Hasta ahora, Venezuela ha estado protegida de los efectos letales de la radicación nuclear, gracias a que no existen reactores en nuestro territorio, con excepción del pequeño reactor experimental del IVIC. Pero podríamos perder esta ventaja y ver desmejorada significativamente nuestra calidad de vida, si se concreta la idea de construir centrales nucleares para la producción de electricidad en el país. Una idea que resulta todavía más absurda, si se tiene en cuenta la gran variedad de fuentes de energía limpias y baratas disponibles a todo lo largo y ancho de nuestra geografía, como la hidroelectricidad del Caroní, el potencial eólico de los estados Zulia y Falcón, las enormes reservas de gas aprovechables para la generación termoeléctrica y nuestra abundante energía solar.
Que el pueblo decida
Por todas estas razones, consideramos que una iniciativa como ésta debería someterse a un amplio debate nacional y, llegado el momento, a un referéndum consultivo para que sea el pueblo quien decida si vale la pena o no embarcarse en una empresa de tan graves implicaciones para las generaciones presentes y futuras.
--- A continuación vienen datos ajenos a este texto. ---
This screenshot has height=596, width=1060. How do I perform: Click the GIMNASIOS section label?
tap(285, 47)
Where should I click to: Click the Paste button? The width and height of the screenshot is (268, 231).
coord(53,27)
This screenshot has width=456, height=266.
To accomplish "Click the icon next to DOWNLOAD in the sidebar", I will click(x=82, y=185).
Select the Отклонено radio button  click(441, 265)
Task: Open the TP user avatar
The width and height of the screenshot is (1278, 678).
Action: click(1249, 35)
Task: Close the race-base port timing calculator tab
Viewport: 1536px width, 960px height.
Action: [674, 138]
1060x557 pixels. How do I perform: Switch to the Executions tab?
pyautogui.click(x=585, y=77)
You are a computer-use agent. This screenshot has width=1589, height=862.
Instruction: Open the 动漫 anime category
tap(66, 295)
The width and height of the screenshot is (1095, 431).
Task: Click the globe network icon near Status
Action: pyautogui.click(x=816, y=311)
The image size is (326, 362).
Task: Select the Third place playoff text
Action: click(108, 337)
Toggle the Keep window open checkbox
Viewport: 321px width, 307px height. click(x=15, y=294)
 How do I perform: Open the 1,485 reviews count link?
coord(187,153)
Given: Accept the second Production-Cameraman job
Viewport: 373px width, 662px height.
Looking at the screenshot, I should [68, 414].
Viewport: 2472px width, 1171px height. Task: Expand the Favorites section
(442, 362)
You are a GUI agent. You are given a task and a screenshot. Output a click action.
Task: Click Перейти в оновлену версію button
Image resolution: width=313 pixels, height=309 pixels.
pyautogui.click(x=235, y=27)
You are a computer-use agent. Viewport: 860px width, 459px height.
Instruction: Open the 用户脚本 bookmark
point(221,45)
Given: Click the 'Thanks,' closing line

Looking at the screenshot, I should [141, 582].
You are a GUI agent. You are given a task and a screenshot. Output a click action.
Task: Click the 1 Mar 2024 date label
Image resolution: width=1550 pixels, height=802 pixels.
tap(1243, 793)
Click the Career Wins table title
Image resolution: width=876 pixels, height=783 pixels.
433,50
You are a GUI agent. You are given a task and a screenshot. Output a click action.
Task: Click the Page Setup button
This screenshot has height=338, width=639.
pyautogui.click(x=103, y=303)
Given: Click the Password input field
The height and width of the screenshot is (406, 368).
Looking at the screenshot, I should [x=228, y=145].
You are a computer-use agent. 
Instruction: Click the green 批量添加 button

Una consulta pública sobre el tema nuclear no sería, por cierto, ninguna novedad; pues hace ya varios años que países como Austria (1978), Suecia (1980) e Italia (1987), llevaron a cabo referendos en los que, gracias al voto mayoritario de sus ciudadanos, se decidió el abandono de la energía atómica. Para la Revolución Bolivariana, poner en manos del pueblo la elección consciente del modelo energético más apropiado para nuestro desarrollo, constituiría una evidencia ejemplar de la vitalidad de la democracia participativa, y una prueba irrecusable de que el Socialismo del Siglo XXI ha asumido en serio los inmensos desafíos de construir una sociedad más justa y salvar a la especie de su autodestrucción.
* Profesor de la Universidad de Carabobo, Venezuela. **Profesor de la Universidad de los Andes, Venezuela.